Il sospetto che l’acido folico possa avere effetti benefici sulla salute mentale nasce da una precedente ricerca condotta dallo stesso gruppo di ricerca dove venivano osservate le associazioni tra 922 farmaci differenti e il rischio di tentativi di suicidio. Sorprendentemente, l'acido folico mostrava proprietà protettive insieme a farmaci dall’efficacia più prevedibile come antidepressivi, ansiolitici e antipsicotici. Si trattava di un’ipotesi credibile già allora perché la modalità con cui erano stati raggiunti i risultati era particolarmente affidabile. Per evitare l’influenza di elementi confondenti che avrebbero potuto condizionare il risultato (stato economico, uso di altri farmaci ecc..,) i ricercatori hanno scelto di mettere a confronto i soggetti partecipanti allo studio con loro stessi, nel periodo precedente o successivo alla prescrizione del farmaco, invece di confrontare i soggetti che assumevano l’integratore con quelli che non lo assumevano. Bisognava però ancora tenere conto del fatto che molte prescrizioni di acido folico erano destinate alle donne incinte o che stavano pianificando una gravidanza, soggetti notoriamente meno inclini al suicidio. L’impatto dell’acido folico sul rischio di suicidio poteva quindi dipendere da questo fattore. Ma limitando l’analisi solamente agli uomini sono stati osservati gli stessi effetti. A quel punto l’ipotesi dell’acido folico sembrava meritasse di essere approfondita. 

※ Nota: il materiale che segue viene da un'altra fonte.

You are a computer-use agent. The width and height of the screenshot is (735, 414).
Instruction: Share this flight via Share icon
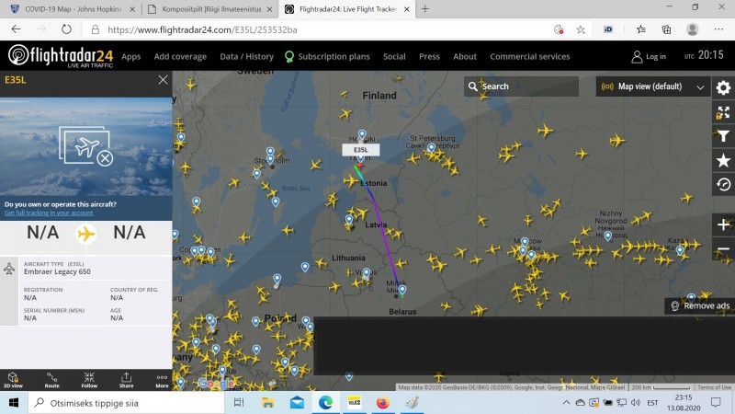[x=126, y=379]
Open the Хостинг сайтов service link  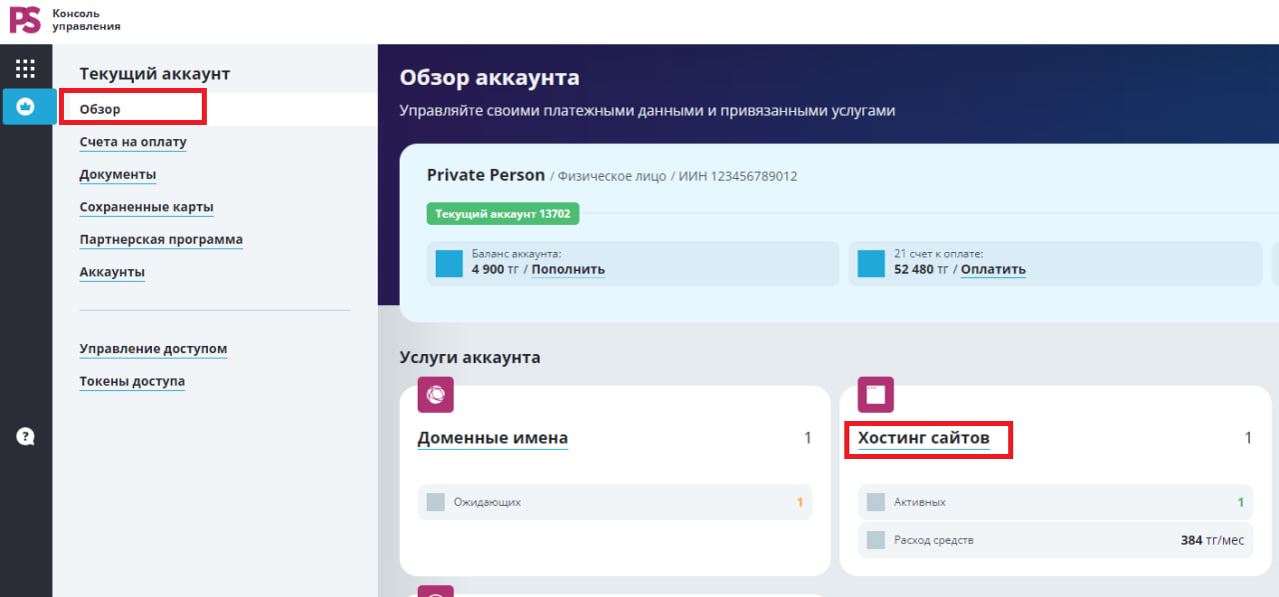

Nel nuovo studio, i ricercatori hanno tenuto conto di una nuova lunga lista di fattori confondenti tra cui età, sesso, diagnosi di salute mentale, assunzione di farmaci per il sistema nervoso, condizioni che influenzano il metabolismo dell'acido folico e altro ancora. Anche dopo aver affinato i dati sulla base di tutti questi fattori, la prescrizione di acido folico continuava a essere associata a un rischio ridotto di tentato suicidio. Dall’analisi è emerso inoltre che più a lungo una persona assumeva acido folico, minore era il rischio di un tentativo di suicidio. Ogni mese in più di assunzione dell’acido folico è stato associato a un'ulteriore riduzione del 5 per cento del rischio di tentato suicidio durante un periodo di follow-up di 24 mesi.

L’obiezione più scontata l’hanno sollevata gli stessi ricercatori. È possibile che le persone che assumono integratori siano più attente alla salute e di conseguenza meno inclini al suicidio o a comportamenti di autolesionismo.

Per verificarlo, è bastato condurre la stessa analisi con un integratore differente, la vitamina B12. Ebbene, a differenza di quanto emerso con l’acido folico, non è stata trovata alcuna associazione tra la vitamina B12 e il rischio di suicidio.

Un ulteriore dato che conferma la necessità di studi più approfonditi sull'argomento.